#### DATA FOR THIS EXERCISE
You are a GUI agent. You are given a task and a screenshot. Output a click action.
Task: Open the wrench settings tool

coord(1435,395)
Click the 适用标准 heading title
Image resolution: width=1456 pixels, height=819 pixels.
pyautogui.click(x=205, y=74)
########
* _JOB_: Set down the material above line for line, with no changes.

* _RESULT FOR THIS TASK_:
You are a GUI agent. You are given a task and a screenshot. Output a click action.
Task: Open the wrench settings tool

coord(1435,395)
Click the 适用标准 heading title
Image resolution: width=1456 pixels, height=819 pixels.
pyautogui.click(x=205, y=74)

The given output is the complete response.